======== Supplied records

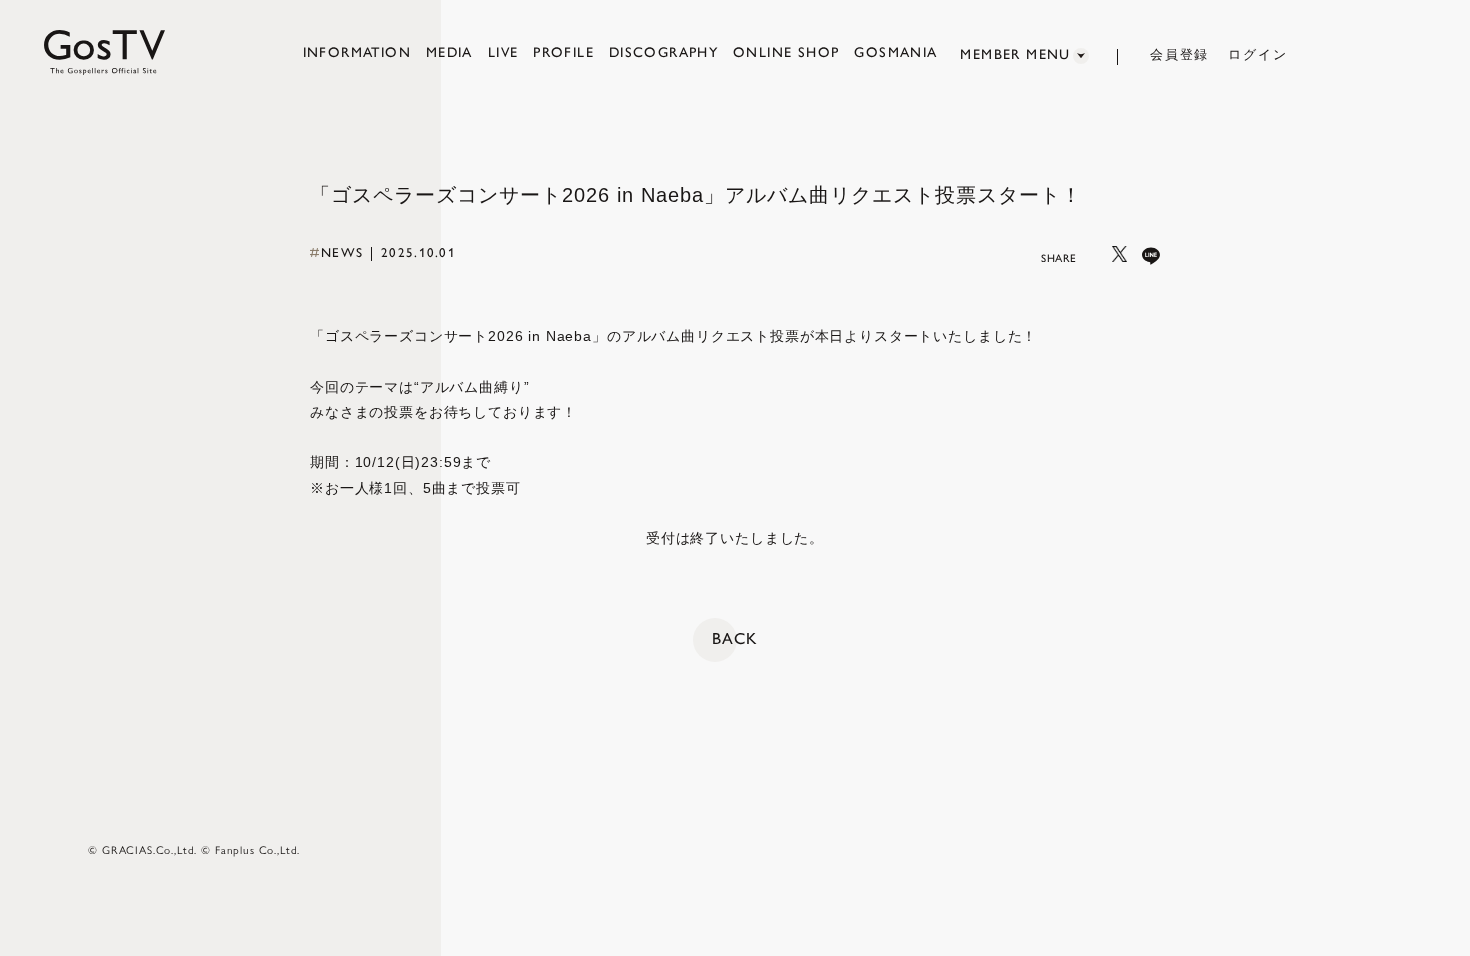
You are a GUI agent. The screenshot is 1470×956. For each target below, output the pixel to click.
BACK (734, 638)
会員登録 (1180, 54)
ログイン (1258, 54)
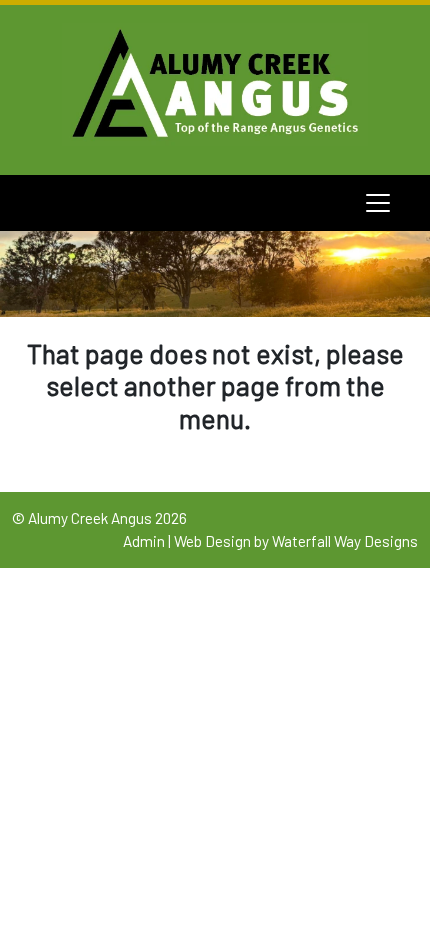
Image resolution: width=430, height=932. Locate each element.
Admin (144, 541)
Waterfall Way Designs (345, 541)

================
======== Supplied records

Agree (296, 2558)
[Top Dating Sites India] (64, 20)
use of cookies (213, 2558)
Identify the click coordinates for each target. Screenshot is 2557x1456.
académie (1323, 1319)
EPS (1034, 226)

================

#### Task brief
Set down, exactly as they stand above, the lines starting with the line with "Agree (296, 2558)" and going on through the line with "EPS (1034, 226)", and no others.

#### Problem solution
Agree (296, 2558)
[Top Dating Sites India] (64, 20)
use of cookies (213, 2558)
Identify the click coordinates for each target. Screenshot is 2557x1456.
académie (1323, 1319)
EPS (1034, 226)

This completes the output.